DbSchema Database Designer

DbSchema | Window Functions in SQL - Use in Data Analysis

Some days your company just isn’t doing well, and your data science lead will throw away any possible analysis he can think of, just to figure out the anomaly in data trends. Fortunately, with Window Functions in SQL, you can derive any variable or analysis required.

Window Function Benefit

Suppose we want a column that shows avg amount for each customer, without affecting the row count of the table.

Partition By vs Group By Resultant Query Comparison

Using Group By limits the row count to the unique values of the grouped column, but by using window function we keep the table’s original row count and just append the desired column.

Extremely useful for feature engineering and creating variables that will be used in predictive modeling and validations.

Data Analysis with Window Functions in SQL Road Map:

  • PostgreSQL Database and DbSchema Database Tool
  • Postgres Random Data Generator
  • Window Functions List in SQL
  • Window Function Syntax Postgres
  • Feature Engineering PostgreSQL
  • Aggregate Window Functions
  • Row Number Partition
  • Postgres CTE
  • Lag and Lead Window Functions
  • Conclusion

PostgreSQL Database and DBSchema Database Tool

PostgreSQL Database and DbSchema Database Tool

We will be using PostgreSQL as our Database and DbSchema as our Database Tools.

PostgreSQL is rapidly gaining popularity as the fastest open source SQL Database.

DbSchema is an intuitive Database Tool that supports
multiple Databases, including PostgreSQL.

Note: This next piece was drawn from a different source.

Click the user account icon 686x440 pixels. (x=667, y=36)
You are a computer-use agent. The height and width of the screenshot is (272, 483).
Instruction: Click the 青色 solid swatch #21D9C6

It is unique from other DB Tools as it allows you to connect to DB in offline mode and make changes, that will be reflected once you go live.
It also has enhanced GUI (Graphical User Interface) functionality that allows you to visually draw out tables and queries instead of writing the code. Great for Beginners!

Postgres Random Data Generator

Using DbSchema, we create a table that shows calls of customers that may or may not have bought some IT service, with their respective amount

Creating Table in DbSchema and populating it using Postgres Random Data functionality

DbSchema has built in Random Data Generator that is very convenient

Data Tools > Data Generator > Select the desired table on which we want to generate the data

DbSchema gives a predefined set of values based on column types, but we can edit the values and their ranges through Edit Generator. Some examples for Generating values are mentioned here.

DbSchema built in Data Generator

As we can see, we added custom values for each column in Generator tab, and Show Samples brings up the sample data that will be populated

For PostgreSQL learning purposes, to populate the table, we create a script that generates random data within the defined range of values for each column.

CREATE OR REPLACE FUNCTION generate_random_it_company_call_records(insert_count int)
 RETURNS void
 LANGUAGE plpgsql
AS $function$

    declare v_insert_count int := insert_count::int;

begin		
    truncate table it_company_call_records_random;
while v_insert_count::int <> 0
loop

    insert into it_company_call_records_random 
(customer, call_time, is_sale,service, amount)
select a.*, 
case when is_sale = 0 then 'None' else 
(array['Internet_Premium','Internet_Standard','TV_Premium','TV_Standard','Internet_Upgrade','TV_Upgrade'])
[floor(random() * 6 + 1)] end as service,
case when is_sale = 0 then 0 else 
round((random() * 900 + 1)::int+50,-2) end as amount
from (
select 
(array['Asad','Jordan','Joe','Birkir','Deborah','Samir','Filip'])
[floor(random() * 7 + 1)] as customer,
('2022-04-15 00:00:00'::timestamp(0) + random() * 
('2022-04-10 00:00:00'::timestamp(0) - '2022-04-1500:00:00'::timestamp(0)))::timestamp(0) as call_time,
random()::int is_sale)a;
    v_insert_count = v_insert_count - 1;
end loop;

    insert into it_company_call_records
    select distinct on (customer, call_time, service) * 
    from it_company_call_records_random; 
end ;
$function$
;

select generate_random_it_company_call_records(50);

In this script, we created conditional random data. For example, when is_sale column has 0 value, then logically service should be ‘None’ and amount should be 0.
As well, since our table has __Primary Key on __(customer,call_time,service), we remove duplicates using __distinct on` before inserting the random data.
However, Postgres Random Data Generation in DbSchema is very convenient and UI friendly in DbSchema, and you won’t have to worry about writing such scripts.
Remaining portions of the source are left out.